NEW HAMPTON, Iowa — They call him a New Hampton gem and a Chickasaw jewel, and on Oct. 13, Paul Hassman, age 105, was the star of the show as Iowa FFA officers presented him with his own blue corduroy jacket.
“Well, well, well,” Hassman said as he held up his jacket and beamed a big smile. “This is a shock. Someone went to a lot of work, and I appreciate it.”
Hassman was Iowa FFA first vice president in 1934-35. Iowa’s first FFA chapters had just formed in 1929, with New Hampton organizing in 1931. Hassman received his Iowa FFA Degree in 1933, New Hampton’s first.
Iowa FFA President Chandler Jahner of Pella said the quest to get Hassman a jacket started last summer, when Iowa FFA Foundation’s Bryon Weesner arranged a meeting for state officers with Hassman.
It is part of Weesner’s job to track past state officers. He was going through his list and he searched Hassman’s name online, hoping to find some historical information.
“I found a picture of Paul in the middle of New Hampton during RAGBRAI several years ago,” Weesner said. “When I called New Hampton FFA advisor Jim Russ and asked if he knew Paul, he said, ‘Absolutely.’”
Hassman is the oldest living past state officer in Iowa, and Weesner’s pretty sure he’s the oldest living state officer in the country.

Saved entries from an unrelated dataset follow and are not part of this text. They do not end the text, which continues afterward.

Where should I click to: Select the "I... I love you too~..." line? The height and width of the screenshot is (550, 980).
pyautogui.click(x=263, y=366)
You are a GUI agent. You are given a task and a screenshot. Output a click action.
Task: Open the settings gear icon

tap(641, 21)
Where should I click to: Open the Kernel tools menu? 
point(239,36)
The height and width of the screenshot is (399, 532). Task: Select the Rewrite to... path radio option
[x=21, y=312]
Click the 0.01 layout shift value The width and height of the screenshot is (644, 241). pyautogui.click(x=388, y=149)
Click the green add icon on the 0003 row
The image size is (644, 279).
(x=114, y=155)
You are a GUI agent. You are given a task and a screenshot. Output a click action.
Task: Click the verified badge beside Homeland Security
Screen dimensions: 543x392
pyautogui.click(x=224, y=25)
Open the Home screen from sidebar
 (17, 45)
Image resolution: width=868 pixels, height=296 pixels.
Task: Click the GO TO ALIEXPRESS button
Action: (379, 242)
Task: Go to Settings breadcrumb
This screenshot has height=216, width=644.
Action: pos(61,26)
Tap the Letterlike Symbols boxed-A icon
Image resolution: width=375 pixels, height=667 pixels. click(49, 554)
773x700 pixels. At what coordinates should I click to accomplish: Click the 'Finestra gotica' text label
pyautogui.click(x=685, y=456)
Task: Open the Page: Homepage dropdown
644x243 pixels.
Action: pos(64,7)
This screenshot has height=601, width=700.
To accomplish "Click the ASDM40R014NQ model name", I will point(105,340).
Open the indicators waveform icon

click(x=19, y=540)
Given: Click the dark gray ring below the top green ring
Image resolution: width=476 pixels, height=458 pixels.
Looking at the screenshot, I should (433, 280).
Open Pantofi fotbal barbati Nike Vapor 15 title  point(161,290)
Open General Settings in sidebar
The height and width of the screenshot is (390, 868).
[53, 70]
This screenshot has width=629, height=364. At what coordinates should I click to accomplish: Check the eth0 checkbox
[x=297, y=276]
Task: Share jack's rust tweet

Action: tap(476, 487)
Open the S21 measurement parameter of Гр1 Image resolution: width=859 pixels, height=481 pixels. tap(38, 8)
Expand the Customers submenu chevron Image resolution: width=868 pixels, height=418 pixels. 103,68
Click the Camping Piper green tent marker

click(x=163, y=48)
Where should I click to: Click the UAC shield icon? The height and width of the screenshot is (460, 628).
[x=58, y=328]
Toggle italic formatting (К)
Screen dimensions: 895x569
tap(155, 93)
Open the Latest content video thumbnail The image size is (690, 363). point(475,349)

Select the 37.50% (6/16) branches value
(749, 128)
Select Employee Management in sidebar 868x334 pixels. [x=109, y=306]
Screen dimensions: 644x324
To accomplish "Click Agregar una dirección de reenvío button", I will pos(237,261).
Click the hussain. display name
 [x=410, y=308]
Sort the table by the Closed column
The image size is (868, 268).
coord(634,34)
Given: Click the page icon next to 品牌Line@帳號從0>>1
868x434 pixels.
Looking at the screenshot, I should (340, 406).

He thought Hassman’s visit with the state officers might last 15 minutes, but it continued for an hour and 45 minutes. Hassman shared his ideas on the value of hard work, honesty and dedication to the job at hand.
At the end, Hassman told Jahner he bet his FFA jacket would fit him. Jahner let him try it on and “it fit like a glove.”
The Iowa FFA Association and Foundation and New Hampton FFA and Alumni worked together to get Hassman a jacket.
“The blue corduroy jacket unites us as state officers, as FFA members, as a family,” Jahner said during the jacket presentation Oct. 13. “Today we’re given an opportunity to unite the past and present. We’d like to present you, Paul, with your own corduroy jacket.”
With state officers helping, Hassman proudly put on his jacket.
Jahner said FFA has provided him with a lot of great opportunities, but meeting Hassman and presenting him a jacket tops them all.
“To be able to recognize an FFA family member in that way, to say this is how much we owe you, it means the absolute world to me,” Jahner said.
Hassman is part of a huge FFA family, Jahner said.
“When Paul joined the FFA family, Franklin Delano Roosevelt was president, the country was reeling from economic collapse and agriculture was suffering the effects of the Dust Bowl,” Jahner said. “Paul served those individuals who believed in the future of agriculture. It’s something that is incredible to think about today.”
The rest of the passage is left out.